I don't quite agree. What Man2 said didn't cause the shame, Man1's own conscious caused it in response to his own standards. Unless Man2 knew for sure that his statement would cause distress and meant to cause it, but that's a infinitely recursive rabbit hole to start down)
Generally when we expose someone to the fact he's done something shameful unless we are idiots we will know for sure it will cause the other person discomfort (in the form of shame, guilt, embarrassment, etc) to hear it. Arguing that revealing information doesn't "cause" the shame because the other person's conscience is what "caused it" is a huge solipsism and leaves absent the relationship between conscience, identity, and human interaction. None of these things happens 'just in your own mind', none of it is "caused" as a one-way operation. All human interaction (just look at the etymology of that word) involves not only two-way causation but also logic loops and recursion. It is simply not coherent to our understanding of nature to say that an effect resulting from an interaction between two people was caused by something in the brain of only one of them. The precondition for shame being triggered may be in the brain of the person doing something shameful, but from this it doesn't follow that someone else triggering it didn't cause it (in part, at least).

quote:
quote:
Is making someone realize they behave shamefully a good thing?
Teaching someone that the way they behave is shameful is a bad thing, because it means that they will tend to hid or conceal the behavior to avoid humiliation. It doesn't teach a right way to behave or even address what might be bad about the behavoir so that they can make a reasoned choice to avoid it. It just conditions them to fear abuse from themselves or others if they act in the shameful way.
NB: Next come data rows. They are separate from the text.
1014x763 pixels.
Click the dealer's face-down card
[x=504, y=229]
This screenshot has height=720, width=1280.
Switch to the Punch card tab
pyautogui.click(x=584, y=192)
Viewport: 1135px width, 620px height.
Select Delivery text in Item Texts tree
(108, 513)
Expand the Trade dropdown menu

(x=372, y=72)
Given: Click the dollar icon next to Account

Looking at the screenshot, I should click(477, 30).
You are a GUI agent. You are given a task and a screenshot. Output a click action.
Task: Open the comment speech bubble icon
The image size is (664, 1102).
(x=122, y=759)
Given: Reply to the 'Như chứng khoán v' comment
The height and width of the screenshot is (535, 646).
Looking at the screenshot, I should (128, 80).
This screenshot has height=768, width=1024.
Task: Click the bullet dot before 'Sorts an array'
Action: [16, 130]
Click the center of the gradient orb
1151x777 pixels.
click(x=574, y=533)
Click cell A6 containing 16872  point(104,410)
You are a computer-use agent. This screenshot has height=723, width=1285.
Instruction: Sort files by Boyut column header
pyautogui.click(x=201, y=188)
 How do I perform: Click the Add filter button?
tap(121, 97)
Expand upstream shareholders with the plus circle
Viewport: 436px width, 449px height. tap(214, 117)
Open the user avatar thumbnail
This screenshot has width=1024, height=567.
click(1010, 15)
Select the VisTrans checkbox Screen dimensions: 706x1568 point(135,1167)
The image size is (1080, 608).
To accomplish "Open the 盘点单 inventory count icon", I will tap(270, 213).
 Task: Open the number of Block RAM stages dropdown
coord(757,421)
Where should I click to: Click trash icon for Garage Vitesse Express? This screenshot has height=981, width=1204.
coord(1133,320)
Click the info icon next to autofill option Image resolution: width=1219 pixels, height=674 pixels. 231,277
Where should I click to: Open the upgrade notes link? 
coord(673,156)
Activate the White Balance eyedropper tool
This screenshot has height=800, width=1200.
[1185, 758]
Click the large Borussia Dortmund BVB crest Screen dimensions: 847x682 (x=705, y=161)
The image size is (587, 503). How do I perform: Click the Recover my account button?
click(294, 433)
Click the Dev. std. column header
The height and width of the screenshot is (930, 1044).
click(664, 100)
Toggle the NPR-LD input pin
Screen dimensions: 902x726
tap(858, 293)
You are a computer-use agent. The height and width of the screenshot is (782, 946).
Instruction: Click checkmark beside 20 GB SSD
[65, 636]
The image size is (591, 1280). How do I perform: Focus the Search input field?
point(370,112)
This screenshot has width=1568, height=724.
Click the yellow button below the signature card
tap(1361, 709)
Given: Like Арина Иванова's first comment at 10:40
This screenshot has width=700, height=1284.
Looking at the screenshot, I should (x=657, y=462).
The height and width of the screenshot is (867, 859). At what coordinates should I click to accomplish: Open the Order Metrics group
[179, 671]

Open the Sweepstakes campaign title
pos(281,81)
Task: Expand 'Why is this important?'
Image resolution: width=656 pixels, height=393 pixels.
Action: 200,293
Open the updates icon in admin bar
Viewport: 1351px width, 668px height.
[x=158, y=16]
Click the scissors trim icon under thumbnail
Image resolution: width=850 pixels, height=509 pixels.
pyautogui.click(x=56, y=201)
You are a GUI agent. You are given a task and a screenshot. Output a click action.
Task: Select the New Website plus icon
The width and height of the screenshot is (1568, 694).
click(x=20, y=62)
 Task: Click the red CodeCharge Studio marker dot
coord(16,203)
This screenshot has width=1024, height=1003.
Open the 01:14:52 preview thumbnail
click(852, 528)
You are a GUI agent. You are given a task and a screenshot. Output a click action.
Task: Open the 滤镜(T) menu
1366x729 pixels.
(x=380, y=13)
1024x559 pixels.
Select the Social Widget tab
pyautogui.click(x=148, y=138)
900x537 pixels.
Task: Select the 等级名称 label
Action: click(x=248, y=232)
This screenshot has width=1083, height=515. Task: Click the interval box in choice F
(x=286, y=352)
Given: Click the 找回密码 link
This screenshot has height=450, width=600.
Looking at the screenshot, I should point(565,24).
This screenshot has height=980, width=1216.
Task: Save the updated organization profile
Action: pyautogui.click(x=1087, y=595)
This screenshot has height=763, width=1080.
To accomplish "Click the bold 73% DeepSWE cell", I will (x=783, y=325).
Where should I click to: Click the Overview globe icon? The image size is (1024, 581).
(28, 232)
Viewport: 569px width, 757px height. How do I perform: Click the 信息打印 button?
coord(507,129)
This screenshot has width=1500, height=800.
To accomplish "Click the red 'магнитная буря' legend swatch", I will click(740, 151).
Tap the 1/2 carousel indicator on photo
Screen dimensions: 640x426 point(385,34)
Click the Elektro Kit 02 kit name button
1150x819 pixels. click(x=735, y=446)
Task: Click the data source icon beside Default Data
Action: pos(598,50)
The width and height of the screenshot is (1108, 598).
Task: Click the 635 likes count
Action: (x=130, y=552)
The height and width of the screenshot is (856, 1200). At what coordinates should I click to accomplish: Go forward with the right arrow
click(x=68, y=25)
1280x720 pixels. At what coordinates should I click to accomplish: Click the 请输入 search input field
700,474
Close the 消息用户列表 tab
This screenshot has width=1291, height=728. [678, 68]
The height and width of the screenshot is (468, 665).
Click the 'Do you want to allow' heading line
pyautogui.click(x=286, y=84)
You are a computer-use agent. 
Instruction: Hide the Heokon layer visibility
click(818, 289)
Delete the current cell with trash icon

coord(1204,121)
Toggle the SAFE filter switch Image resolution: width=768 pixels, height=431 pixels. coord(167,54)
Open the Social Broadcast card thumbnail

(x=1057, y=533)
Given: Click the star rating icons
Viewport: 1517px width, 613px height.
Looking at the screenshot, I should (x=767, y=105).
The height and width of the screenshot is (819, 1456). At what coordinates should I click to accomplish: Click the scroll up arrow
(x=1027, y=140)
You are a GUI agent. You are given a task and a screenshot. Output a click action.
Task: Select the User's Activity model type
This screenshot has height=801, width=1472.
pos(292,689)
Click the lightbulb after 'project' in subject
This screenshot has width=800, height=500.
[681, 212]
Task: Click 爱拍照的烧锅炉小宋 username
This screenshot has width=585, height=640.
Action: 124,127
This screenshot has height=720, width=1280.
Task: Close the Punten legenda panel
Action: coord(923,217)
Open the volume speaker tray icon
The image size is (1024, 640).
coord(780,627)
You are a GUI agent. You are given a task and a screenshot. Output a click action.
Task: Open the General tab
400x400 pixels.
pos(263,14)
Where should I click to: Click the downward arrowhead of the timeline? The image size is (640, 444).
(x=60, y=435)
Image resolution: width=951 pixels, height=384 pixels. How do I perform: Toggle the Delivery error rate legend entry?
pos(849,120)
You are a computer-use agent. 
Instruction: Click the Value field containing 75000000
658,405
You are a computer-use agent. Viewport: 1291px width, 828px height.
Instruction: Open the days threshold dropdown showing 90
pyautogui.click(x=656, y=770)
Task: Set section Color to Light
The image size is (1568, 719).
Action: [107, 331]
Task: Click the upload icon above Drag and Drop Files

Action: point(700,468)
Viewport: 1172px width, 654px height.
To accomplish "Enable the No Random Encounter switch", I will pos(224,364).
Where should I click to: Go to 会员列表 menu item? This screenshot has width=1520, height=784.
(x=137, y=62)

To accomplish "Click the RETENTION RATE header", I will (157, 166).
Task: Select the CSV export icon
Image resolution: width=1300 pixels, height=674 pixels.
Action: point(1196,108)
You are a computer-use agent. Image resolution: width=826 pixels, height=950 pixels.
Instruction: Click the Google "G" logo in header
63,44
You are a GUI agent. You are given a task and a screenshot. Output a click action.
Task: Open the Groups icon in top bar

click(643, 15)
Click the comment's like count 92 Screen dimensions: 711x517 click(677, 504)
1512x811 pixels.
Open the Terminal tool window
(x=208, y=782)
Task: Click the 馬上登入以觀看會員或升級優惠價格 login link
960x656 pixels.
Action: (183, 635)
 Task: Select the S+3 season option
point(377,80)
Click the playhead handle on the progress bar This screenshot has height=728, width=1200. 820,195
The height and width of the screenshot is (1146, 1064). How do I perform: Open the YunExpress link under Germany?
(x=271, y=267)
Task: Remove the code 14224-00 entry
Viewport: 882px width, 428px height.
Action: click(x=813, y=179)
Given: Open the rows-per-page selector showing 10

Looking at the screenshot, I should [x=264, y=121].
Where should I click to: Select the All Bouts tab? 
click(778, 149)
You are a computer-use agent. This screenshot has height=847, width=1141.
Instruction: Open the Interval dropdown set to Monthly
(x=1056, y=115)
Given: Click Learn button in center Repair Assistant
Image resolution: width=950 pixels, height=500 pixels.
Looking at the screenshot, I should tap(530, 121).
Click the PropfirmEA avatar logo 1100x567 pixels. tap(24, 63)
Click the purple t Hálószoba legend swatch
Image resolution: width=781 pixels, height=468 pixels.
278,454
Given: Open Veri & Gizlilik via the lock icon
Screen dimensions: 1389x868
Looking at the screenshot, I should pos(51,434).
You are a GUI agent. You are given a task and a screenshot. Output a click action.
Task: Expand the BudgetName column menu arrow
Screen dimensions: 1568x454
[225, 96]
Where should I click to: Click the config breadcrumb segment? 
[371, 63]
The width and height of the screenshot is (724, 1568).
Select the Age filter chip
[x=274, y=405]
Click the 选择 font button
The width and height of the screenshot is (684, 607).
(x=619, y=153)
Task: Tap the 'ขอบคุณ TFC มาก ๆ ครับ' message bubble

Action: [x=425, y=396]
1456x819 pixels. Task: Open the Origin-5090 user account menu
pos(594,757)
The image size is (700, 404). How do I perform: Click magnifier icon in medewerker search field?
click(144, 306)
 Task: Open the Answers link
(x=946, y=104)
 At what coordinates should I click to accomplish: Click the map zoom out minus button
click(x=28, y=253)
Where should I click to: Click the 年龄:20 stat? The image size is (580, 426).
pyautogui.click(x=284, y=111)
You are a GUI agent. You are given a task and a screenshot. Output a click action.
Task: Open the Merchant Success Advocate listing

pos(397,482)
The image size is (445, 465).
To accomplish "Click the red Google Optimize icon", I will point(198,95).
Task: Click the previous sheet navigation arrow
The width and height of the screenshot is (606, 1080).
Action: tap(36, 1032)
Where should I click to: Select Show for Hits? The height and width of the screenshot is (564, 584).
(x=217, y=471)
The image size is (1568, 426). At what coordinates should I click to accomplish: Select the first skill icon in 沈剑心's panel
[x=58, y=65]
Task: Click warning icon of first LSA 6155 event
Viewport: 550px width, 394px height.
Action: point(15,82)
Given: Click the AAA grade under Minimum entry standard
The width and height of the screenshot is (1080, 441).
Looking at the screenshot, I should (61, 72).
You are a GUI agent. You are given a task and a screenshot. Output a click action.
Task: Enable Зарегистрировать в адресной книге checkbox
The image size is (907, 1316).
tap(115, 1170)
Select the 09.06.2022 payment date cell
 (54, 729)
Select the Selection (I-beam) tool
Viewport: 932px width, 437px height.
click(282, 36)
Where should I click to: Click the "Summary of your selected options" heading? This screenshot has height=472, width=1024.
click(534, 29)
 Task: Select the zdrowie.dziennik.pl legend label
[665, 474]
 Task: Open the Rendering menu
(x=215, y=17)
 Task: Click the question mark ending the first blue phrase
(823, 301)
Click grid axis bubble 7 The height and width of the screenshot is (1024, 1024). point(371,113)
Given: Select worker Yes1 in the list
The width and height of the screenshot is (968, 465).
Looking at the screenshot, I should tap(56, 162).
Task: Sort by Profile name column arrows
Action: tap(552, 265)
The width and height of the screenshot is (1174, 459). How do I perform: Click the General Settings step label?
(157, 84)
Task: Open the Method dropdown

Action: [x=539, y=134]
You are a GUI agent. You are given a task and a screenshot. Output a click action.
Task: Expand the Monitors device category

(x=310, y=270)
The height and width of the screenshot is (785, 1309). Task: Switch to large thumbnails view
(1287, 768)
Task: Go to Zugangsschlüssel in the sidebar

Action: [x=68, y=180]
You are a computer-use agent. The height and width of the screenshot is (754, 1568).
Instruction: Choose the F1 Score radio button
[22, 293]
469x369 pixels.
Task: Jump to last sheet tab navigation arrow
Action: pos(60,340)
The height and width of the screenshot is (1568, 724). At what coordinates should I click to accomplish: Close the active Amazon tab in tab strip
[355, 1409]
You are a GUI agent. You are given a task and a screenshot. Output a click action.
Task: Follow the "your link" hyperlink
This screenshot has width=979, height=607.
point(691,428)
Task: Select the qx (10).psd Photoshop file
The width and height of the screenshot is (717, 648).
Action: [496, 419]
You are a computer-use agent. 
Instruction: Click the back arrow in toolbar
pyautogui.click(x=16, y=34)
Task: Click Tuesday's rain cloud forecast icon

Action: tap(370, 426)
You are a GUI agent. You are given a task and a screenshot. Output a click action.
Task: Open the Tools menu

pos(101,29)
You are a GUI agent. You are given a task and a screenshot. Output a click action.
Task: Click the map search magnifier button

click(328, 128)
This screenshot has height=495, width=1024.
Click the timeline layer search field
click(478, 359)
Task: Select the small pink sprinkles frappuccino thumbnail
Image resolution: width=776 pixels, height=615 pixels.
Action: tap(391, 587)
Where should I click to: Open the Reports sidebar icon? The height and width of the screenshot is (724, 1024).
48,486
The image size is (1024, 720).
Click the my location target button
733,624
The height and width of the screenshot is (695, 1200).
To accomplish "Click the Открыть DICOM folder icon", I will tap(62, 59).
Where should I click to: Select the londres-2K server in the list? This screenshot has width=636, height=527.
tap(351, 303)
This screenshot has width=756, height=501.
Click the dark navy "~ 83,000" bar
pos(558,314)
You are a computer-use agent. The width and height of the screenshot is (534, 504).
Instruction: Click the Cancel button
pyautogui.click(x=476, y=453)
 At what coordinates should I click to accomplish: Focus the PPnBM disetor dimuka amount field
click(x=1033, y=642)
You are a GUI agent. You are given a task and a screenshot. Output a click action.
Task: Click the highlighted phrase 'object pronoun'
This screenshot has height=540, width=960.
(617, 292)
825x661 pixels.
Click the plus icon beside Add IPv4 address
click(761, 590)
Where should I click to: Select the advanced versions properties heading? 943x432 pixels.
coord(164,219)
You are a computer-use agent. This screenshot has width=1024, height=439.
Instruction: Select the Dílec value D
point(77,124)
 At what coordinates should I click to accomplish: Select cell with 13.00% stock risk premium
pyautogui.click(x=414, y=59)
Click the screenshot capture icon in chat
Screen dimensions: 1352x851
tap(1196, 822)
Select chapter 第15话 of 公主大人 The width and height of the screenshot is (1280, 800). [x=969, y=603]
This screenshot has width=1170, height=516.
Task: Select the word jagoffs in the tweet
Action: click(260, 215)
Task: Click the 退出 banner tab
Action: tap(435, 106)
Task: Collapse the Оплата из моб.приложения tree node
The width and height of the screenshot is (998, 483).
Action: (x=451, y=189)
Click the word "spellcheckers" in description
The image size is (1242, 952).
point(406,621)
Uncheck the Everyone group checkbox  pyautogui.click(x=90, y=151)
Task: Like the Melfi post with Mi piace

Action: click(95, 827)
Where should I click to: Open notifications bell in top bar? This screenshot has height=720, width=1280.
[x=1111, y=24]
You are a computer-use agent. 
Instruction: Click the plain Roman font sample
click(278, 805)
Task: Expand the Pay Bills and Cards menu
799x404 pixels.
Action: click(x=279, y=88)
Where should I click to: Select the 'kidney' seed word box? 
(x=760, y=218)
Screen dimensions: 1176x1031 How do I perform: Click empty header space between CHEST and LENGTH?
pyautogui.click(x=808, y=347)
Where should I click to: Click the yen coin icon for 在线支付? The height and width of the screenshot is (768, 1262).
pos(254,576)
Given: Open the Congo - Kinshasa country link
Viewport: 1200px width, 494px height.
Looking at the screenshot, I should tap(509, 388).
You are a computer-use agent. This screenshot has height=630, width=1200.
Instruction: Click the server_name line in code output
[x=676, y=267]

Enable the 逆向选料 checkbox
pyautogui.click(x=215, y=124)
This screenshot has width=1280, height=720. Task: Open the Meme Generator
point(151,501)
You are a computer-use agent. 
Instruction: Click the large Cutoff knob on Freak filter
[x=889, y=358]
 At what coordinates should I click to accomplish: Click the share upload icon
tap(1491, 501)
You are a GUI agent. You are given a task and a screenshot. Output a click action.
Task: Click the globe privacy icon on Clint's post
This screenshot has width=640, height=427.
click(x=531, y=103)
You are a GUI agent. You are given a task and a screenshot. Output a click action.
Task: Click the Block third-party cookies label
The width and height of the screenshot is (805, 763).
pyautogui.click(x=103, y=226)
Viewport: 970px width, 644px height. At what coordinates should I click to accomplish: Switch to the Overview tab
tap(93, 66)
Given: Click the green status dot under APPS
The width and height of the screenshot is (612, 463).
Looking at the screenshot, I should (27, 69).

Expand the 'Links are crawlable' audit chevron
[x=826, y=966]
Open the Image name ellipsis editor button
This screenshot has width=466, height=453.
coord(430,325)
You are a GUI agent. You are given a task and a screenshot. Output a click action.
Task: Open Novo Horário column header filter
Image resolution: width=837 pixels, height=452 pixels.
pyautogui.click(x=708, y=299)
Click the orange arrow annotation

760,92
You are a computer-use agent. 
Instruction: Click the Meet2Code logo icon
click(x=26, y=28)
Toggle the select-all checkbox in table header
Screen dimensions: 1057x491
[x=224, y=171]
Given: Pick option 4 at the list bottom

You may be right in certain cases, although even hiding the behavior doesn't eliminate the possibility that they still took in the criticism and that it will have an effect over time. And again, let's not conflate "teaching about shameful behavior" with "shaming", because I think there is significant overlap between these even though they are not identical. Strategically each may even have a use, as a sensitive person who doesn't realize what they're doing may benefit from a gentle comment to give perspective, while a real hard-head might just need what's called a kick in the ass to get the message. For the hard-head a short, sharp dose of shame can do the trick. It all depends on whom you're dealing with and how they can be communicated with.

But overall, ignoring the issue of 'how best to communicate' let's just say that deliberately causing shame isn't great if the objective is vindictive (the "I hope you burn in hell" motive), but criticizing the person in such a way as they'll be made aware of their wrongness and feel shame as a result can certainly be for the benefit of the receiver. Where we get into disingenuous territory, as JoshCrow implied, is when people "criticize" someone for his view when they know full well he understands his position and isn't going to change it just because they complain. The intent in a case like this cannot be to educate, or to persuade, so it can therefore only be a use of force.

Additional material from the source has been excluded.